- [WORK REQUIRED]
Can you pick up the news article about the Hercules woman whose husband and son were shot dead at home, and continue it from its last sentence?

Cherished Memories of Home / Woman surviving horror of slayings
Suzanne Espinosa Solis, Chronicle Staff Writer
Published 4:00 am, Monday, November 3, 1997
1997-11-03 04:00:00 PDT HERCULES -- On the July 4 weekend, Susan Abernathy returned to her Hercules home, where five months earlier she had walked in to find her husband and son shot to death.
She surrounded herself with friends and relatives for a potluck gathering she described as a "house blessing." She told invited guests she wanted them in "good spirits," advising those who might feel too angry or upset to stay home.
"Certainly we still mourn and cry and are sad, but that day was a day to reclaim this territory," said Abernathy, who now shares the single-family home with two of her best friends, Darrell and Cheral Porter.
Police still cannot explain to Abernathy why somebody entered her home the afternoon of February 19 and killed her husband, Neal, and son, Brendan. And Abernathy is not pressing police for answers. Instead, weary from answering so many of their questions and from their reluctance to share information, she hired a lawyer.
Police say she is not a suspect, but they believe she may unwittingly hold a clue to why someone murdered Neal and Brendan Abernathy.

- [DATASET EXTRACT]
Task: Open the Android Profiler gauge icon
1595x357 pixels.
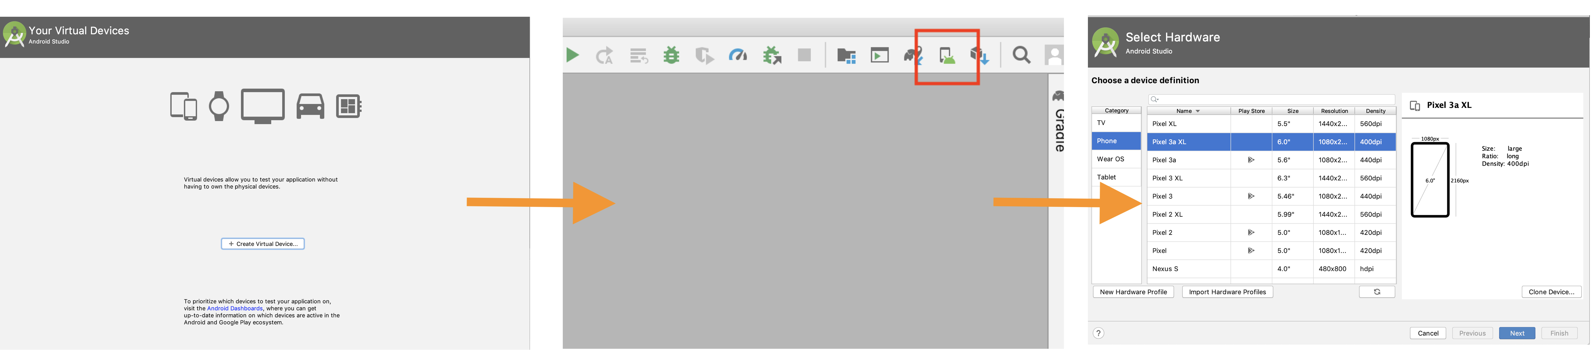Action: (x=737, y=55)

- [EXPECTED ANSWER]
Abernathy, 41, spent the first months after the killings with friends in Martinez. She described her return to Hercules as an act of defiance.
"They can take a lot away from me, but I'm going to keep my job, my home and my car," said Abernathy, who agreed to an interview in the presence of her lawyer. "I'm not angry, but defiant."
She has transformed the house where investigators took days to analyze a bloody crime scene. Wood floors replaced the carpet, the walls have been freshened with paint, and a high-tech security system has been installed.
"I know people wonder how I could come back to live here," said Abernathy. But to understand that, she says, people would have to understand how much the home meant to the Abernathy family.
Overlooking San Pablo Bay, the house is where Susan and Neal, college sweethearts from the University of California at Davis, planned to live out the American dream. Their son was 3 months old in 1984 when the family moved in.
"This house was really positive," Abernathy said. "It always felt like a positive, warm place. We had lots of friends here, lots of potlucks. I never had any negative feelings here. I still feel like that."
Neal Abernathy, 43, was the proprietor of Precision Tune Auto Repair on San Pablo Avenue in Pinole, and Brendan, 12, was a seventh-grader at Pinole Middle School, where he excelled in computers and science.
Their killings jolted the tranquil community of Hercules, where violent crime is almost unheard of. In the days that followed, police volunteers stopped area motorists and handed out flyers hoping someone might have seen strangers in the neighborhood. Neighborhood crime watch groups held meetings with police. Some residents even took extra safety measures at their own homes, trimming back bushes and installing lights.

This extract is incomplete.